[Saved data entries]
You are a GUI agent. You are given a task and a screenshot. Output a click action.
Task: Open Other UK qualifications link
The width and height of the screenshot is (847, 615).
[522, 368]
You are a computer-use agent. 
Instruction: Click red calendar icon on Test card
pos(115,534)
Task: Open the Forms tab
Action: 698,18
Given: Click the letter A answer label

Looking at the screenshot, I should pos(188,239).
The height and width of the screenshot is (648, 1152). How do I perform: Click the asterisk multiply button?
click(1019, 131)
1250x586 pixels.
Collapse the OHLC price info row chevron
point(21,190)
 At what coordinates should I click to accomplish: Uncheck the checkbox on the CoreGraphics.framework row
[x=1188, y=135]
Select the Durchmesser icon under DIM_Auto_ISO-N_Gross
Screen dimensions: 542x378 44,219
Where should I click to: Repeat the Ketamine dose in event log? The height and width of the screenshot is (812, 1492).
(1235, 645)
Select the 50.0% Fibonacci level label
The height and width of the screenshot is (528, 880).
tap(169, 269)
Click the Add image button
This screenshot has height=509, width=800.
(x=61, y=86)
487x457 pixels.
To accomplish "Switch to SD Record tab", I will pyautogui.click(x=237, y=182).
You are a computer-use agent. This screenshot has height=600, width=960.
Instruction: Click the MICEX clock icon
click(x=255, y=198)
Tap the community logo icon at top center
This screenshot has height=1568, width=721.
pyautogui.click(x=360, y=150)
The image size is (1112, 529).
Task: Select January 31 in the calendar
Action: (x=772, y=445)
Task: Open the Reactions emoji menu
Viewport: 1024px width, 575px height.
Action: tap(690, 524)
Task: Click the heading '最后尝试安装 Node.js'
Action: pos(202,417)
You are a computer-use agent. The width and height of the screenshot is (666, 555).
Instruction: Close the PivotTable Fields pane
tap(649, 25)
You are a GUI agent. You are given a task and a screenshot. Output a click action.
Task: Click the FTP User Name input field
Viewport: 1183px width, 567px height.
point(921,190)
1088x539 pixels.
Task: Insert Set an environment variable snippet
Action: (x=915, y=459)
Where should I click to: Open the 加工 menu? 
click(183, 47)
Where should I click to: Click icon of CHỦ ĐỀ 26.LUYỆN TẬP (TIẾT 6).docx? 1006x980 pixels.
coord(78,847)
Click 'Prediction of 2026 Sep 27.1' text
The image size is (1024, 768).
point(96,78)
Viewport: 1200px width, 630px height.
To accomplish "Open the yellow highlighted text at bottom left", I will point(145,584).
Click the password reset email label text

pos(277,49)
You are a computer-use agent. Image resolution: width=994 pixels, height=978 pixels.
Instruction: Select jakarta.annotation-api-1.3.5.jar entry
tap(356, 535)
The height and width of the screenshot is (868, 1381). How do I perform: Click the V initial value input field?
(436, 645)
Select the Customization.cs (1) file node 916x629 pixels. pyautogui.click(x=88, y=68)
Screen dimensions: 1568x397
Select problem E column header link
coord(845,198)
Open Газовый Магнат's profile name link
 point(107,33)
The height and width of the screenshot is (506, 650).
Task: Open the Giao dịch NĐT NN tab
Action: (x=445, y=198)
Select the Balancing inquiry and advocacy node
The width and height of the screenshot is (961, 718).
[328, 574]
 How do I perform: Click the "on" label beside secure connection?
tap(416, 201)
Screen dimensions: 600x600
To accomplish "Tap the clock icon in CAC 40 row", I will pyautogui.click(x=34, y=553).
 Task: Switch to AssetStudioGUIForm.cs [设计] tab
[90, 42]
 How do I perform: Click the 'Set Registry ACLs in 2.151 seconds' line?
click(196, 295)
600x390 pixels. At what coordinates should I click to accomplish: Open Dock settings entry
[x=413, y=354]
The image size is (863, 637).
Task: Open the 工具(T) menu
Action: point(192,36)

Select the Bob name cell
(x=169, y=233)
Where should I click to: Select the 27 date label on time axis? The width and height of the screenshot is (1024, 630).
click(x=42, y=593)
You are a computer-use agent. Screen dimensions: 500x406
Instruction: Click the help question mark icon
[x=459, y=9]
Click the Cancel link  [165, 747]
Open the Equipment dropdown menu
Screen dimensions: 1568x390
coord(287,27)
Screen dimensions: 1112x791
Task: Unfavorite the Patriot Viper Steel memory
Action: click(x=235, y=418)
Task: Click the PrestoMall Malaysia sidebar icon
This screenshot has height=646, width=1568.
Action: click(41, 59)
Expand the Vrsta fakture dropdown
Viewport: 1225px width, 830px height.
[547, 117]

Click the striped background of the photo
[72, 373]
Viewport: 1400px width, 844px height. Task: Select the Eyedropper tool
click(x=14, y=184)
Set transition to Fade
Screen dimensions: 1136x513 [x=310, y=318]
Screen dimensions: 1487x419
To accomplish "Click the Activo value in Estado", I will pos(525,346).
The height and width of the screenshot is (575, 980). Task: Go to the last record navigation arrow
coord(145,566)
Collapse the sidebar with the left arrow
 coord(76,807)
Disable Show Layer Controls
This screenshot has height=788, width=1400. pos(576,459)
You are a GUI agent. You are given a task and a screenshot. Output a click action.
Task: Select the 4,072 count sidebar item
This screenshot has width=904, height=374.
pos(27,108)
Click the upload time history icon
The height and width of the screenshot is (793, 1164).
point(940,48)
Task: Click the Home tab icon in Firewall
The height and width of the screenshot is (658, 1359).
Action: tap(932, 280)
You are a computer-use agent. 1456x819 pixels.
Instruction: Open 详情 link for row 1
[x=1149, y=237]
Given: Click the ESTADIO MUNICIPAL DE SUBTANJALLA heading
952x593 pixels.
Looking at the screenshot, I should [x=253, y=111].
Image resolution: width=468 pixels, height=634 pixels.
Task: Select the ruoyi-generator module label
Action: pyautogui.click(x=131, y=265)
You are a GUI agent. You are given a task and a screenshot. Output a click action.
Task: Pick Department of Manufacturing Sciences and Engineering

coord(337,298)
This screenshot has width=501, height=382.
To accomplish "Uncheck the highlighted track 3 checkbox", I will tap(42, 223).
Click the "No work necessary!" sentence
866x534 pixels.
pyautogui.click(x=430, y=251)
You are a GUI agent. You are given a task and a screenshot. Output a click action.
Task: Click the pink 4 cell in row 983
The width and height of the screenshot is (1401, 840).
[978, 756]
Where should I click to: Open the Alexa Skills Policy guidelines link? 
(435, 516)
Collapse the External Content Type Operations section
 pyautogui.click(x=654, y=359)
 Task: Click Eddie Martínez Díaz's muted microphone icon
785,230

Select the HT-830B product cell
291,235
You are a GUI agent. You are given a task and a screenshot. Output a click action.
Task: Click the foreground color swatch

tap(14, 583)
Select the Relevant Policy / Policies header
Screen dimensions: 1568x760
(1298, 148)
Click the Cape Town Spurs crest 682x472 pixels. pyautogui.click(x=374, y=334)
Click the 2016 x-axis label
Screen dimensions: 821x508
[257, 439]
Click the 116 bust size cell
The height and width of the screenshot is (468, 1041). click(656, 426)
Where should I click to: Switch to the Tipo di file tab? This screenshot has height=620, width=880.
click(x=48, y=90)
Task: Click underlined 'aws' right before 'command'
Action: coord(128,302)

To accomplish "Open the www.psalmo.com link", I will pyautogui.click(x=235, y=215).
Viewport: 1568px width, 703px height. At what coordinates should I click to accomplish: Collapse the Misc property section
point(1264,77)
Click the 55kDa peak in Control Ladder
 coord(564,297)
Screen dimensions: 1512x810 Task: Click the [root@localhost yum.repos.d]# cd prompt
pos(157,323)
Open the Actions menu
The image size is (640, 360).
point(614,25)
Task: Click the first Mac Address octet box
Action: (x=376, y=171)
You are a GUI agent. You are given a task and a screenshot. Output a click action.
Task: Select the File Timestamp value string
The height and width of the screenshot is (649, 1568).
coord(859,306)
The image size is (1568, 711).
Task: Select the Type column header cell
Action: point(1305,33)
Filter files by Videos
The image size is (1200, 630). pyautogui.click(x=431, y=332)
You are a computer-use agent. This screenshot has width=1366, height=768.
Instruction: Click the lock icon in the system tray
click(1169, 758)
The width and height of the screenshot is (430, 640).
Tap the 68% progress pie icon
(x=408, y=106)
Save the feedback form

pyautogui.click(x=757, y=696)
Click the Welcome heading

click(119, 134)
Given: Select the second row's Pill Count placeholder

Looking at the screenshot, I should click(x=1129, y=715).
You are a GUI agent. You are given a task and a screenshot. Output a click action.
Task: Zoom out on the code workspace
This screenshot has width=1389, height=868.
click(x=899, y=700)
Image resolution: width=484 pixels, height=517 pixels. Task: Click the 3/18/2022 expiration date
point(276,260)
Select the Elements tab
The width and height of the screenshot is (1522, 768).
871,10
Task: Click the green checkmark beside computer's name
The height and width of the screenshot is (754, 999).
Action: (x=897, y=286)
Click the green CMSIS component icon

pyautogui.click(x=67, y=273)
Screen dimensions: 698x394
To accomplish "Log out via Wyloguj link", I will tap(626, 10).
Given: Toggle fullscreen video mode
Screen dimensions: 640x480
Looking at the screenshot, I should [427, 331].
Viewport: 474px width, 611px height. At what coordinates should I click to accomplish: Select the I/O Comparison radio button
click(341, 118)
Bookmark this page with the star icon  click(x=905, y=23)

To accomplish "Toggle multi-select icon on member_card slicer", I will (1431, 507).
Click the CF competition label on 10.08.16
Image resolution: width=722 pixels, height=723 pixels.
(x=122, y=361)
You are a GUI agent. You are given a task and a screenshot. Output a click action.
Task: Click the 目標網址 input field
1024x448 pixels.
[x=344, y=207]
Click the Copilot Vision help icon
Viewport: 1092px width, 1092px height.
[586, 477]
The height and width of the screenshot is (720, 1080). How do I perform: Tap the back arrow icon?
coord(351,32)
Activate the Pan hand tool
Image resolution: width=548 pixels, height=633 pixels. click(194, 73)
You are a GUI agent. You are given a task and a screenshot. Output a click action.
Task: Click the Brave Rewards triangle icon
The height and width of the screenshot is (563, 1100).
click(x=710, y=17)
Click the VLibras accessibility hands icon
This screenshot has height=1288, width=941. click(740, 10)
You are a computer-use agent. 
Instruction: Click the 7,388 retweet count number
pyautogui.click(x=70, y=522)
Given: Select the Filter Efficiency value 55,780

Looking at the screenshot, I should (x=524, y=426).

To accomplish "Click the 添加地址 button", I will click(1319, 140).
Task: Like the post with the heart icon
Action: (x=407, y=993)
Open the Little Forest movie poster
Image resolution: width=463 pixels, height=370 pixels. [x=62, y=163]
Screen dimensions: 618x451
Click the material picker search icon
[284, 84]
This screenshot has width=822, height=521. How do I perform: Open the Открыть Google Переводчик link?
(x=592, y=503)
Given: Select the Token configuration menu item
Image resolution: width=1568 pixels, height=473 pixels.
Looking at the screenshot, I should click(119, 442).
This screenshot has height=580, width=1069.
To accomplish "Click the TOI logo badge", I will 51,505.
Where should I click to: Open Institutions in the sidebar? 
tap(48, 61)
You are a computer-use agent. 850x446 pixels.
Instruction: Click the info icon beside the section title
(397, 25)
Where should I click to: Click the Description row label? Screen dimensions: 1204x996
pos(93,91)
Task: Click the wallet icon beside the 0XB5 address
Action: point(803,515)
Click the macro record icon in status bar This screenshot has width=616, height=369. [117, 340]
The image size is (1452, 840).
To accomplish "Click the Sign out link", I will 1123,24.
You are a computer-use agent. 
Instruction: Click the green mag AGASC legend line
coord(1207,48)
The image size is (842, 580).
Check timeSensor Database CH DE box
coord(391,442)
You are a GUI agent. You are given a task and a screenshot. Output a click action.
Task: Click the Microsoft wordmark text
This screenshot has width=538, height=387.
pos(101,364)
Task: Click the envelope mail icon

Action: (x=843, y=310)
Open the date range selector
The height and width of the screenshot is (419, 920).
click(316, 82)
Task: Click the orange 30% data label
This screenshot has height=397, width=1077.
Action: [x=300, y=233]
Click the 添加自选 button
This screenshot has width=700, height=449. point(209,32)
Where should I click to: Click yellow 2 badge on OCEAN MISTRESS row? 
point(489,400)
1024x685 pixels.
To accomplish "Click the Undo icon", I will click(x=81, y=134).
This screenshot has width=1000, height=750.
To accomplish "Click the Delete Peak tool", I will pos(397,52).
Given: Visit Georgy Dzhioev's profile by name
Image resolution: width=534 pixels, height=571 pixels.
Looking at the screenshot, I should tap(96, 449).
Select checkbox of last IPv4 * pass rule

» Task directions: Where the data above reaches the line holding "The height and width of the screenshot is (720, 1080).", begin printing, and stop after the line holding "Given: Select the Token". Each line must be reproduced exactly, with nothing else added.

» Your solution:
The height and width of the screenshot is (720, 1080). How do I perform: Tap the back arrow icon?
coord(351,32)
Activate the Pan hand tool
Image resolution: width=548 pixels, height=633 pixels. click(194, 73)
You are a GUI agent. You are given a task and a screenshot. Output a click action.
Task: Click the Brave Rewards triangle icon
The height and width of the screenshot is (563, 1100).
click(x=710, y=17)
Click the VLibras accessibility hands icon
This screenshot has height=1288, width=941. click(740, 10)
You are a computer-use agent. 
Instruction: Click the 7,388 retweet count number
pyautogui.click(x=70, y=522)
Given: Select the Filter Efficiency value 55,780

Looking at the screenshot, I should (x=524, y=426).

To accomplish "Click the 添加地址 button", I will click(1319, 140).
Task: Like the post with the heart icon
Action: (x=407, y=993)
Open the Little Forest movie poster
Image resolution: width=463 pixels, height=370 pixels. [x=62, y=163]
Screen dimensions: 618x451
Click the material picker search icon
[284, 84]
This screenshot has width=822, height=521. How do I perform: Open the Открыть Google Переводчик link?
(x=592, y=503)
Given: Select the Token configuration menu item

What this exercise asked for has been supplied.